Basic Concepts

You can build a very simple database by creating records and storing them sequentially in a large file. The problem, of course, is that it is difficult to find your records quickly. Typically, the solution to this is to build an index. An index is a file which is sorted by whatever value you are indexing. In theory an index could duplicate all the values in a file, sorting them in the particular way desired (e.g. by name or by date). This would be tremendously wasteful, as you wouldn't want all that data duplicated for every index. Thus, an index is typically implemented as a file containing a single table with two fields, the first field is the sorted value (for example, the name), and the second field is an offset into the data file, pointing at the complete record.

For example, suppose you are building a database of video tapes for the VideoMagix system. You might have a data file with one record for each video tape, and you might have an index file which lists the titles alphabetically. Note, the index file does not duplicate the entire data record, it contains only the sorted field (title) and the location of the corresponding record in the data file. Thus, from the title, you can find the entire data record in the data file.
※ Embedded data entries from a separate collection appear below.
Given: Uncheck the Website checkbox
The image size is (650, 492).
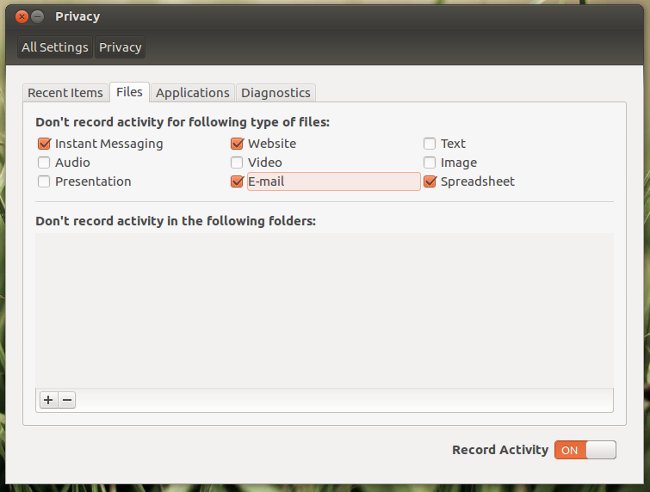Looking at the screenshot, I should click(237, 144).
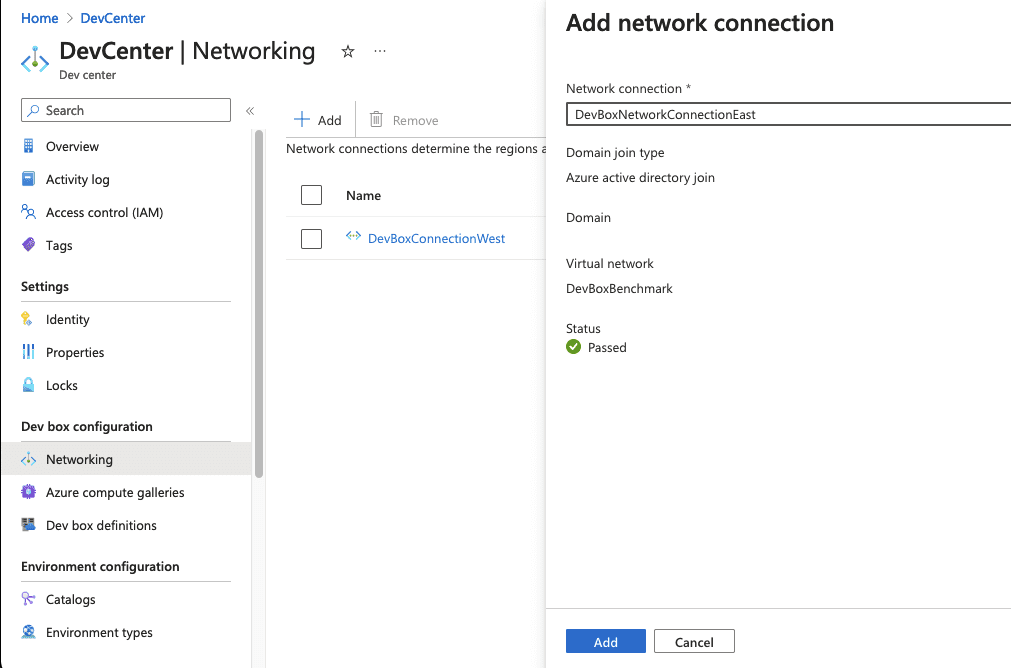Collapse the sidebar menu with chevron
1011x668 pixels.
[250, 111]
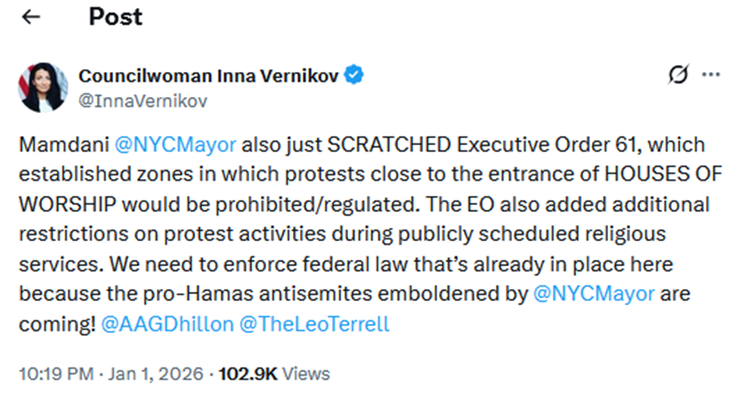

Your data file would consist of a set of fixed-length records. Each video tape record might include entries for the title, the actors, the release date and whether or not it is available. Each record would begin at an offset, which is a multiple of the size of the record. Thus, if the record were 100 bytes, the fifth record would begin at offset 400. The nth record would begin at an offset of (n-1)*100. Your index file might consist of much smaller data structures, holding nothing more than the title and the offset into the data file. You might have another index file that listed the release dates, the title and the offset, so that you could quickly find all new movies or all vintage flicks.

The index file allows you to sort your main data on many different fields, without having to duplicate all the information. For example, by using these indexes, it is as if you had sorted the entire data set both by title and by release date. When the customer chooses a title (e.g. "Ghandi"), the system can quickly locate it in the index and find the offset into the data file (600). It can then jump to that offset and find the data record.
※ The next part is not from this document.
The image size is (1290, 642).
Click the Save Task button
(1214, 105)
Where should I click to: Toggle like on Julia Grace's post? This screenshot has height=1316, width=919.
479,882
This is fast because of two underlying technologies: binary searches and seeking.

Binary Searches

In a binary search, you look halfway into the file and decide if your target data is before or after your current record. For example, if your target is "Ghandi" and you search the index sorted by names, half way in will bring you to "English Pt". You know that "Ghandi" is after this record, so you search half way through the remaining records, which brings you to "Gone Wind". "Ghandi" is before this, so you then search half way through the remaining records. The advantage of a binary search is that when your files grow, the number of searches you need to conduct grows far more slowly. For a file containing n records, you need, on average, to search only log2(n) records. If, on the other hand, you were to look at every record in the original database you'd have to examine an average of n/2 records.
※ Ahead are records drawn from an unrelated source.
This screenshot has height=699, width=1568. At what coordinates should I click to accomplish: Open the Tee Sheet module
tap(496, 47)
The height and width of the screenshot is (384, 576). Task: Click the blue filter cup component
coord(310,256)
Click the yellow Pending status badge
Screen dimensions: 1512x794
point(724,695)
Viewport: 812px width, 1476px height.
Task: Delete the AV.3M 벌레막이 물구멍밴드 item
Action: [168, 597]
With a database of 65 536 records, brute force searching would average 32 768 searches, but a binary search would average 16 searches — a significant performance enhancement! In addition, the 32 thousand searches must each read in the entire data block while the 16 searches may read in the much smaller index records. There is simply no comparison in performance.

Seeking

Once you know the offset of the record you require, you can seek directly to the record and read it into memory as a block. This is a very fast operation.